Sebenarnya tanpa belajarpun Sasuke sudah sangat pintar. Dia termasuk orang-orang yang masuk pringkat. Dia selalu menjadi pringkat ke dua di angkatannya.

Beberapa jam kemudian erangan Sakura lebih kencang, merasakan kepalanya begitu penat setelah mengerjakan matematika. Ia langsung merebahkan dirinya, menutup matanya merasakan hawa dingin dari mesin pendingin yang di nyalakan oleh Sasuke.

Sasuke yang masih menulis hanya bisa menatap Sakura dengan datar, tangannya berhenti hanya untuk mengambil air dingin yang ada di depannya lalu ia meneguknya dengan pelan.

"Aku menyerah untuk mengerjakan matematika." Ucap Sakura sambil bangkit duduk dari rebahannya. Ia kemudian menutup bukunya mengambil buku lainnya untuk ia kerjakan.

Hanya gumaman pelan dari Sasuke, Sakura kembali menatap rupa Sasuke yang masih santai mengerjakan tugas-tugasnya.

Matanya menangkap bagaimana jari-jari panjang dan ramping milik Sasuke yang sedang memegang sebuah pena, raut wajahnya yang terkadang mengerut dengan pelan, atau kadang saat ia mendengus dengan pelan.

Dan tiba-tiba saja wajah Sakura terasa hangat kembali. Ia langsung memalingkan wajahnya.

Ia berdeham pelan, menetralkan suara gugupnya sebelum bertanya pada Sasuke.
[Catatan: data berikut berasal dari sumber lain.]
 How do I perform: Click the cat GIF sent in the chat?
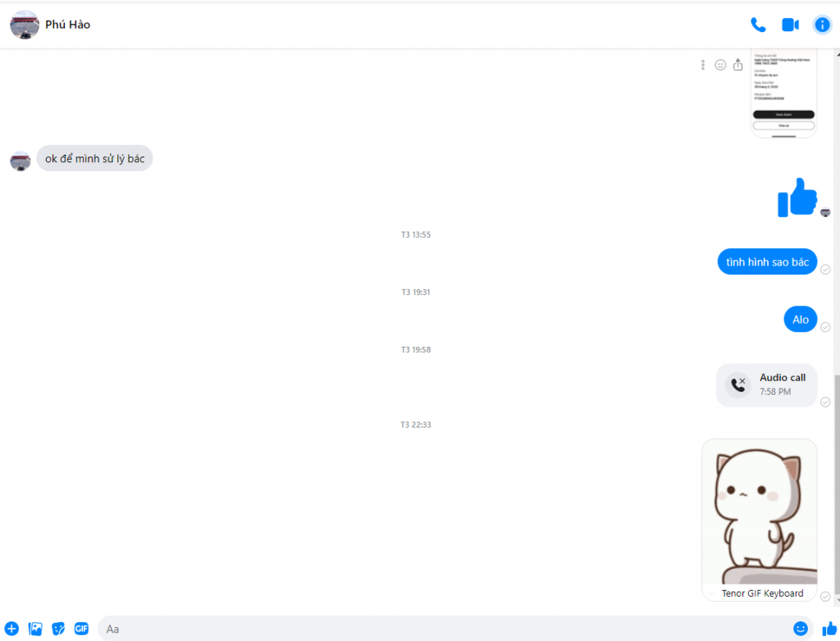click(759, 512)
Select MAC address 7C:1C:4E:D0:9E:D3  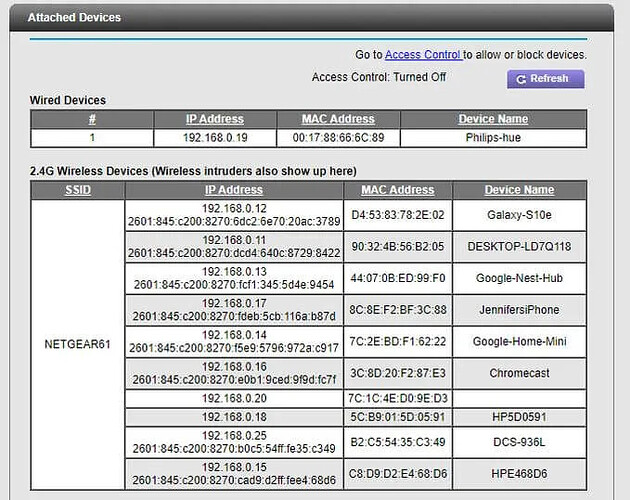[x=397, y=399]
"Setelah kelulusan kau akan melanjutkan studi kemana, Sasuke?" Tanya Sakura, menutup bukunya dan mengambil pockynya kembali.
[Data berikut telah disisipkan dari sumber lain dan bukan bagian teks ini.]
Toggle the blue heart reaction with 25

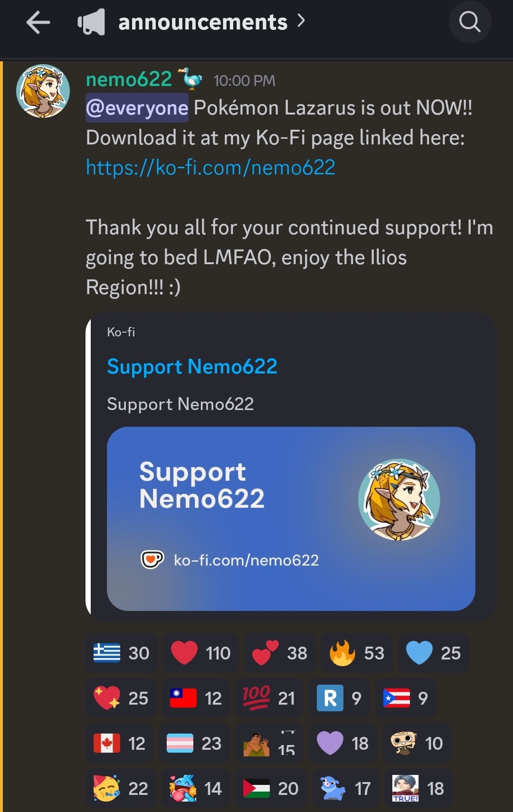(x=433, y=653)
"Kuliah tentu saja." Jawabnya singkat. Masih terfokus dengan bukunya.

Sakura mendengus pelan. "Ya, aku tahu. Lebih tepatnya kemana." Tanyanya lagi. Jawaban Sasuke masih kurang jelas, pikirnya.

Sasuke mengangkat bahunya pelan, masih bingung untuk memutuskannya. "Tidak tahu. Aku masih belum menentukannya." Kepala Sakura mengangguk. Ia pikir orang sepintar Sasuke sudah menentukan masa depannya nanti.

"Sakura." Panggil Sasuke pelan.

"Ya, Sasuke?" Jawabnya masih memakan pocky kesukaannya.

"Aku ingin mengatakan perasanku pada Yamanaka-Sensei." Ucap Sasuke membuat kunyahan Sakura otomatis berhenti.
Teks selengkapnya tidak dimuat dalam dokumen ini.